First, the picture on the left. Unless the unusual license plate is a red herring, it seems to provide a dead give-away that this picture was not taken in the U.S. While The Bulletin's reach is certainly broad, I believe the international subscriber base is limited to a couple of our friends from the Netherlands. So I'm going to guess that the young lady modeling the shiny new truck is Marloes de Been.

As for the baby on the right, I can't say for sure, but I think she may be Kierra Ostendorf. I hope I'm right -- I would hate to mis-identify my own niece!

Weston Johnson
Maple Grove, MN

Editor's comment: Your writing skills have to be begged out of hiding. What a neat guess! Your detective skill in getting the overseas gal is impeccable ... but rather than your youngest niece, that is the oldest one ... though consider this ... you got the relationship ... and hence the correct family tree. MY great-granddaughter Caity, if you please.


The GUESS picture was Marloes with that special vehicle she got for her dad to have a ride in. But the sleeping baby leaves me still guessing. That's no fair; we can't see any features in the face.

Betty Weiland Droel
MoundsView, MN


Memory Lane

A series of recollections, of the five years when Bill and Lois Dake and their family lived in Minnesota, began with the episode in Bulletin 343. It's too soon to tell just how many parts there will be in this series, just after World War II. In Bulletin 349, I told more about polio (once called Infantile Paralysis) via two links, Polio and Sister Kenny, to minimize disruption of the narrative flow about Lois and Bill Dake. Both documents are posted as a series of scanned images. We can't edit them or correct typos and they will not respond to font changes or printer settings as regular Bulletin pages do.

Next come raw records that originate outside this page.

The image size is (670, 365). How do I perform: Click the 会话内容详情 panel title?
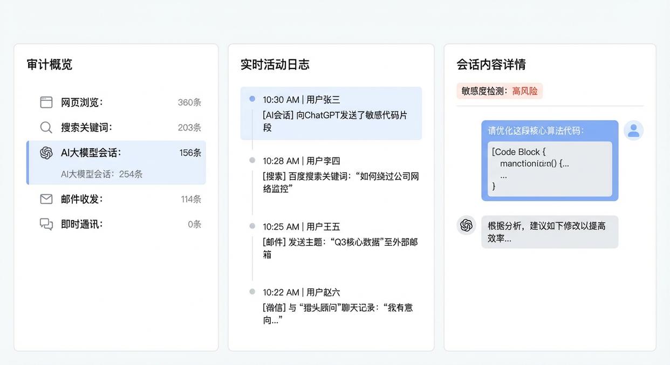coord(490,65)
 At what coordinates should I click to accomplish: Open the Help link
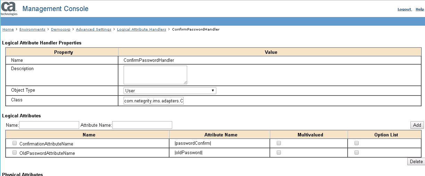click(420, 9)
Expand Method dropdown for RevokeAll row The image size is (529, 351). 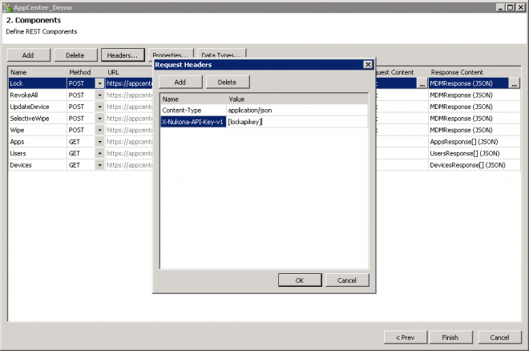(99, 95)

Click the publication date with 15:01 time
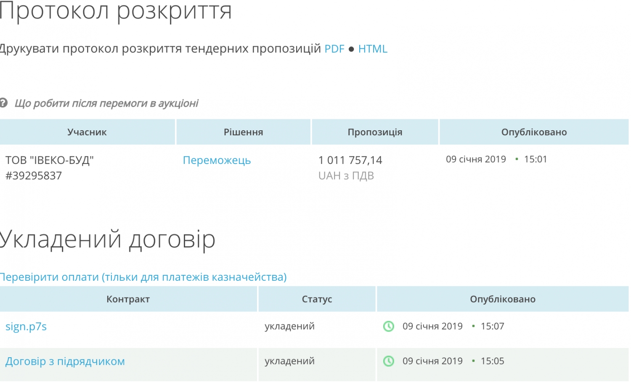(x=496, y=159)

Dorothy Dake, 20, hand tinted portrait, 1946.

So This Is Bemidji!
by Dorothy Dake
Howard Lake, MN

Louella and I were just finishing the job of hanging up our clothes and settling in. We even had a few home pictures setting about. We were just thinking about whether we should go out to eat, or should make a little something for ourselves here at the nurses' home. I am invited to stay with her until I get "located." We do need to go exploring so I can get a better look at this pretty little city. Everything so far has piqued my interest -- but I need to look a little more closely to see if I am going to feel at home!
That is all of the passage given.